画像2 日陰になった林縁の水路脇の蔓、周囲の草木に紛れて見にくいが
      花の時期になると雄株には小さな球状の白っぽいオバナが目立つ。
撮影:(2008.7.5 川南町)
画像3 この時期草原の中でハギに負けないほどの高さ1mほどに伸びた蔓。
      上下は逆だが、牛の尻尾に似ているといわれればそのようにも見える。
撮影:(2007.6.17 高千穂町)
画像4 オバナ。花は散形花序(花序軸の先端1点から四方に花柄が伸びる)で全体約4cm大の球状になる。撮影:(2008.7.5  川南町) 画像5 オバナの開花初期、まだ反り返らない長さ5ミリほどの花被片が見えるが、花被片が反り返るのが特徴。撮影:(2008.7.12 高千穂町)
画像6 オバナのオシベは6個。オシベの花糸先端についた長めの葯は釣針状に曲がっている。花柄は長さ2cm以上はある。 撮影:(2008.7.5 川南町) 画像7 メバナ。花被片の長さはオバナの半分でやはり反り返る。緑色のメシベ先端の柱頭は3裂して反り返る。 撮影:(2008.7.12 高千穂町)
画像8 互生する葉は葉柄が1〜2cm、葉先は細く長く突き出る。撮影:(2008.7.5 川南町) 画像9 (参考)タチシオデの葉先は尖り、葉柄は長さ2〜3cm。 撮影:(2008.7.12 高千穂町)

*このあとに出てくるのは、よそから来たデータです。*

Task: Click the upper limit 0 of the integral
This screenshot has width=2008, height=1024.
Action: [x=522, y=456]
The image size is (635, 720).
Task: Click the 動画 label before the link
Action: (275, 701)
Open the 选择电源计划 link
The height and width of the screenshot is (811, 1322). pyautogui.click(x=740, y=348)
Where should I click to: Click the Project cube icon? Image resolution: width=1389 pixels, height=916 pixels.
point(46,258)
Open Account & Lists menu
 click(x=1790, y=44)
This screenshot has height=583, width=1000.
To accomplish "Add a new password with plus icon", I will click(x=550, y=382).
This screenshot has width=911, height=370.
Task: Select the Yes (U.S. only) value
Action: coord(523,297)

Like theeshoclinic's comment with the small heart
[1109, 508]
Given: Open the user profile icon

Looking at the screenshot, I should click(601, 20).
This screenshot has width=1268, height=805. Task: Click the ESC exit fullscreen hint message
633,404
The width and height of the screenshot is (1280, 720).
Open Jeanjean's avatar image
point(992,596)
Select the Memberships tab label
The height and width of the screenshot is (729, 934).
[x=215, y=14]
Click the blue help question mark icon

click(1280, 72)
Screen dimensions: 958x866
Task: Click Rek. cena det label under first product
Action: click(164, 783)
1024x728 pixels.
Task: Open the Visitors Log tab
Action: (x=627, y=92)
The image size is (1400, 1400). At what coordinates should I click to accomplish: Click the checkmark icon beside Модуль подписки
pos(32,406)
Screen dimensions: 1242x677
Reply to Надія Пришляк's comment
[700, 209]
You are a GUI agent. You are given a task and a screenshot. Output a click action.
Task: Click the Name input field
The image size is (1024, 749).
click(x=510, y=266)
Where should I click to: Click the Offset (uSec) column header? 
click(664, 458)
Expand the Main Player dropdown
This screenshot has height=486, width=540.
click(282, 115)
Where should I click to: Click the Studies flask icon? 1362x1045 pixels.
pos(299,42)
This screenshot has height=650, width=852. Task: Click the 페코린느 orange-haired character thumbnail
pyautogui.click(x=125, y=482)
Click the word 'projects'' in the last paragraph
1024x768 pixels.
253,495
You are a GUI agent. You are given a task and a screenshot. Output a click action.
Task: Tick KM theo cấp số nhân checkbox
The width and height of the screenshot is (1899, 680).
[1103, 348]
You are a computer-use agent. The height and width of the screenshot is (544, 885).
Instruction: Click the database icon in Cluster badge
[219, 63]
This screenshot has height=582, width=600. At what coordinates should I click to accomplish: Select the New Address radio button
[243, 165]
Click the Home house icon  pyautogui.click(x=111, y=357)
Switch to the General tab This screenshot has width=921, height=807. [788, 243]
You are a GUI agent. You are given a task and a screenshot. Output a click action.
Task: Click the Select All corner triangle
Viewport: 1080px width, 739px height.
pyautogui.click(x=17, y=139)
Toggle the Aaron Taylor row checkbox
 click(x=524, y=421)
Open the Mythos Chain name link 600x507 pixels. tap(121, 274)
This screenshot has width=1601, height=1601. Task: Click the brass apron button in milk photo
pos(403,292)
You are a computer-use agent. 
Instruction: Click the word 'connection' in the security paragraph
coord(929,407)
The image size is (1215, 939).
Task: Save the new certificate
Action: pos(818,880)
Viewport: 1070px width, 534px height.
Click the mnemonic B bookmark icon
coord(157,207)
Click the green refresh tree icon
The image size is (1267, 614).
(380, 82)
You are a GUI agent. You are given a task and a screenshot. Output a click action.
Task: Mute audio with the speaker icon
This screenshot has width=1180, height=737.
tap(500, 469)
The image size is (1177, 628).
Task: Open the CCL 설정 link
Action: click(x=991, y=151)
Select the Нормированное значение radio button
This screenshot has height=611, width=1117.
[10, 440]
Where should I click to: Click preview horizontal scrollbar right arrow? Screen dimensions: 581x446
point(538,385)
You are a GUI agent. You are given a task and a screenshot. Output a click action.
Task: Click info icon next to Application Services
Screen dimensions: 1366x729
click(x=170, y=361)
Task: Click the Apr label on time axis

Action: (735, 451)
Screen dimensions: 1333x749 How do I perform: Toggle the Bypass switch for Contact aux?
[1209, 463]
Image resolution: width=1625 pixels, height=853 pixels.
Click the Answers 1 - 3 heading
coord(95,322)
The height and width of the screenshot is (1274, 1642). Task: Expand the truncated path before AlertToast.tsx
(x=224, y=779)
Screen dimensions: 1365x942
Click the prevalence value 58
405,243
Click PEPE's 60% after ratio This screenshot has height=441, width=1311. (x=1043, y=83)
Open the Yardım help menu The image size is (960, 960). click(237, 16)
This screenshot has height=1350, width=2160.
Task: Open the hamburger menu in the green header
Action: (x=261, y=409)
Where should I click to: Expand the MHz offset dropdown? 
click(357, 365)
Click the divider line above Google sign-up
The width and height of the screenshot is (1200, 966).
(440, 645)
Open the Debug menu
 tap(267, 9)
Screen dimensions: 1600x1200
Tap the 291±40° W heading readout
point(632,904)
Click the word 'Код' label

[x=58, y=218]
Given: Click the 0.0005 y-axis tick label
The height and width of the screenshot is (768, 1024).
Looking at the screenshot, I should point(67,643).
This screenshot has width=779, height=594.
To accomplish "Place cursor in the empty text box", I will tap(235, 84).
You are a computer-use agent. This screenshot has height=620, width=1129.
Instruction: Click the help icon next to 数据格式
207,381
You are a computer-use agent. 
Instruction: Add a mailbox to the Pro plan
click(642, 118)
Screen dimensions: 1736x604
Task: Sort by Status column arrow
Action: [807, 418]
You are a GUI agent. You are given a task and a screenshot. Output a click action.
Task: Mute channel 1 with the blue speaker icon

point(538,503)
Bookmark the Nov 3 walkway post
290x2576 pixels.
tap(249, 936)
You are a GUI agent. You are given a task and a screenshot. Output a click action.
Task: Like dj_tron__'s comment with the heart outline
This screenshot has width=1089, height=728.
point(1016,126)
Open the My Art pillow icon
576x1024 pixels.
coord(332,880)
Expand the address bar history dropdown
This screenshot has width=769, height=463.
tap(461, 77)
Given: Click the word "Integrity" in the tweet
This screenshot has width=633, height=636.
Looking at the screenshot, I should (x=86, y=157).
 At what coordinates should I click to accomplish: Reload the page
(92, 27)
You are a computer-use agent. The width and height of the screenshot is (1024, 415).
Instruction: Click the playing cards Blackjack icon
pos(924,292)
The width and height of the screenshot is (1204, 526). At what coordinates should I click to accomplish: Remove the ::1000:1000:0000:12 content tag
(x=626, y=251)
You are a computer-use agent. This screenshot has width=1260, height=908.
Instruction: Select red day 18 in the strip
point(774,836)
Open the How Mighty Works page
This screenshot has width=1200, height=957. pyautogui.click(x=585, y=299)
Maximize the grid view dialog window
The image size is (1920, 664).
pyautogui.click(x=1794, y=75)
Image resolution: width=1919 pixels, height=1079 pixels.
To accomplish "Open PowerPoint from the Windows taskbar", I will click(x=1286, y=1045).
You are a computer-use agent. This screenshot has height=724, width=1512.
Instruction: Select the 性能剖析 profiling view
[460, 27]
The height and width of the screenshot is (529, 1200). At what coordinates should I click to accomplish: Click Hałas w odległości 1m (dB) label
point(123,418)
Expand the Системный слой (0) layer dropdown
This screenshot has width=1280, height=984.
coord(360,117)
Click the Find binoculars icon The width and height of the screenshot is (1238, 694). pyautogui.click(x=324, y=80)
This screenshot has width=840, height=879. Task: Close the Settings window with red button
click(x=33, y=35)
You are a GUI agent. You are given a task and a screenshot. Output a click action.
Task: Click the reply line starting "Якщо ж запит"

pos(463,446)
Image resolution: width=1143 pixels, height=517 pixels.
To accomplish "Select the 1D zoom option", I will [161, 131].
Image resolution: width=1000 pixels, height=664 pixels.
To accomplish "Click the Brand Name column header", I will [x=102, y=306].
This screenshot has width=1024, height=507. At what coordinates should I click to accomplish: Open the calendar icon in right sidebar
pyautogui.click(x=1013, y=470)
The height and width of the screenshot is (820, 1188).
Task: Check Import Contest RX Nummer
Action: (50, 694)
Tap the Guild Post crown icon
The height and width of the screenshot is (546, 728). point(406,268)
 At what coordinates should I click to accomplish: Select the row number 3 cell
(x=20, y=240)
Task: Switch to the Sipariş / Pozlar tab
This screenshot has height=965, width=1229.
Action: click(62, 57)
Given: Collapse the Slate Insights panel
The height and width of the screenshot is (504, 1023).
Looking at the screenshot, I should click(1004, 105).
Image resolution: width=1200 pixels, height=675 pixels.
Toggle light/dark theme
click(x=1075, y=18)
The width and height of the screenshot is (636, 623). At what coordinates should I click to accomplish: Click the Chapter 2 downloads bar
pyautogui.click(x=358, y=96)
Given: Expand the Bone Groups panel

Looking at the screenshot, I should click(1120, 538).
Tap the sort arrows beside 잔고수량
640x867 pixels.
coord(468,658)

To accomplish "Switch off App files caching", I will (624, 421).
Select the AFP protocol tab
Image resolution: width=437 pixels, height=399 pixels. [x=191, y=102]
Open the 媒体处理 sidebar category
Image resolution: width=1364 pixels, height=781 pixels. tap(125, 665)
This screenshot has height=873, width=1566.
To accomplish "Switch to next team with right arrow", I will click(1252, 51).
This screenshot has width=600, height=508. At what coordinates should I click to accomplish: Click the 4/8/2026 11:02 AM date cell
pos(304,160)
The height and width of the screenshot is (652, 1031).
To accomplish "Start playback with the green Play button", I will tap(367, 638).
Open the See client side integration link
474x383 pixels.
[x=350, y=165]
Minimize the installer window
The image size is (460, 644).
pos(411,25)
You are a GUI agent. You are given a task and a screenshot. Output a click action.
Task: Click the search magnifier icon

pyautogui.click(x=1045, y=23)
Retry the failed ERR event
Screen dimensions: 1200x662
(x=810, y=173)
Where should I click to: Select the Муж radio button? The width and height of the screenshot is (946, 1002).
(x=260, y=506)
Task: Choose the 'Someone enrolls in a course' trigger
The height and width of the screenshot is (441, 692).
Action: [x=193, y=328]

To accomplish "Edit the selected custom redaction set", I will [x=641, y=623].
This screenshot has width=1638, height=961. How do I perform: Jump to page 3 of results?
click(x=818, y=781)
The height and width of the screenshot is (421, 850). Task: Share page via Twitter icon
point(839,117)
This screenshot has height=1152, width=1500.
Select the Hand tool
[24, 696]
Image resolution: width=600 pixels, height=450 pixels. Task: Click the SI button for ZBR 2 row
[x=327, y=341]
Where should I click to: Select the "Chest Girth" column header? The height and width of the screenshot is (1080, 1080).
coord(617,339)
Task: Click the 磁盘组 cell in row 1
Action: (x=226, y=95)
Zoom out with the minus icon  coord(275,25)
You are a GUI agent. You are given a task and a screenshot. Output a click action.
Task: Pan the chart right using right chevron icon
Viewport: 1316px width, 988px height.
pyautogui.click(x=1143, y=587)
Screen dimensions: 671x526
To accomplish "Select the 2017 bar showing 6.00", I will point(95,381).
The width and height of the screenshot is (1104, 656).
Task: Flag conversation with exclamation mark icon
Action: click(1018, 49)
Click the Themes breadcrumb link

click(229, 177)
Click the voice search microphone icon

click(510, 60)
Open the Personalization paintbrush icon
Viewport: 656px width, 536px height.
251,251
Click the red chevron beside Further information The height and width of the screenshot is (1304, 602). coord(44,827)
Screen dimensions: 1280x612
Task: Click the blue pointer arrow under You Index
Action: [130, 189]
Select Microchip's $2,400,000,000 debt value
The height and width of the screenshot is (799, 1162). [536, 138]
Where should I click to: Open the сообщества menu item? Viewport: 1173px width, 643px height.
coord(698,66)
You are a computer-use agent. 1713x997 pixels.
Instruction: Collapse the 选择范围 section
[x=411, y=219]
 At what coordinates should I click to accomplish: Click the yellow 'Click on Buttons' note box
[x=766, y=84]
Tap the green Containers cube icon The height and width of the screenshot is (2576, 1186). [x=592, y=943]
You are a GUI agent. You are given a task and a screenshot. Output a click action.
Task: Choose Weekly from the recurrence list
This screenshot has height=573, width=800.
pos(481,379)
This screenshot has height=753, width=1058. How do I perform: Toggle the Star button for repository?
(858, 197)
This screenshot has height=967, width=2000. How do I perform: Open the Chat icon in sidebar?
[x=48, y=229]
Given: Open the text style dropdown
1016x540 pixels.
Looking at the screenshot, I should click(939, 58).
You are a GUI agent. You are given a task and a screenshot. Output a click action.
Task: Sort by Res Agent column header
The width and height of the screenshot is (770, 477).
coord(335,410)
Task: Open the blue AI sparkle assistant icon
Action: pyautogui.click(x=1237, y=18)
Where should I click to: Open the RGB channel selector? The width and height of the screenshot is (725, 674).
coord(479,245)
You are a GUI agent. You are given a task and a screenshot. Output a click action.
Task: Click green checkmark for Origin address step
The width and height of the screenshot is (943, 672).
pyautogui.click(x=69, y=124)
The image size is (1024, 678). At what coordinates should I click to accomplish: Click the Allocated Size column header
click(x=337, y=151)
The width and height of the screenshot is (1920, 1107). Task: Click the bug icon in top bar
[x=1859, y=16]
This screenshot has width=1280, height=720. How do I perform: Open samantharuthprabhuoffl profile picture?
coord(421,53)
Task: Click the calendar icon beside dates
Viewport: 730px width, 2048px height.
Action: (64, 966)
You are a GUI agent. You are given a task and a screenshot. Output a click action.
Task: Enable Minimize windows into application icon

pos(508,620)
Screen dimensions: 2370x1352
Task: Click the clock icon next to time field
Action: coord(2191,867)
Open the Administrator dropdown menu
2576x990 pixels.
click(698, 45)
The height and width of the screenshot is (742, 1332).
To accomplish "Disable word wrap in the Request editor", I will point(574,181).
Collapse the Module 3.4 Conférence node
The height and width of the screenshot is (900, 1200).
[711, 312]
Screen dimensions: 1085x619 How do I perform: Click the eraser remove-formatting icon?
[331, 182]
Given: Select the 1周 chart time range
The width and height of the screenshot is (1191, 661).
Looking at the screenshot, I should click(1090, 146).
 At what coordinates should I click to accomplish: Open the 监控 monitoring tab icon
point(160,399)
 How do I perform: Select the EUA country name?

画像10 葉の下面。淡緑色で主脈、側脈、支脈が浮き出て良く見える。 撮影:(2008.7.6 川南町) 画像11 (参考)タチシオデの成葉下面。全体が白くて脈が見えにくい。 撮影:(2008.7.12 高千穂町)
画像12 シオデの葉先。細長く突き出す傾向が強い。 撮影:(2008.7.12 高千穂町) 画像13 (参考)タチシオデの成葉の下面の見え具合。撮影:(2008.7.12 高千穂町)
画像14 葉柄には側脈からつながる小さな溝があり、その縁には刺状の小さな突起が出る傾向が強い。撮影:(2008.7.6 川南町) 画像15 (参考)タチシオデの葉柄も同様の溝があるが、突起状のものはあまり見られない。
撮影:(2008.7.12  高千穂町)
画像16 蔓に葉稜が目立つ。
撮影:(2008.7.12 高千穂町)
画像17 (参考)タチシオデの蔓には目立った稜は見られない。  撮影:(2008.7.12 高千穂町)
画像18 果実は直径1cmほどの液果で、初めの緑色から熟すと緑がかった黒色になる。
撮影:(2006.9.24 高千穂町)
画像19  やや緑みを帯びて黒く熟した果実の時期には、すでに葉は枯れて見えない。
撮影:(2007.11.11 川南町)
画像20 (葉柄基部周辺の位置関係) 右方向に伸びる稜のある蔓から
    直角に出た葉柄基部から左右に出た巻きひげと、葉柄の腋
 から1本斜めに伸びた稜のある細い花柄が見える。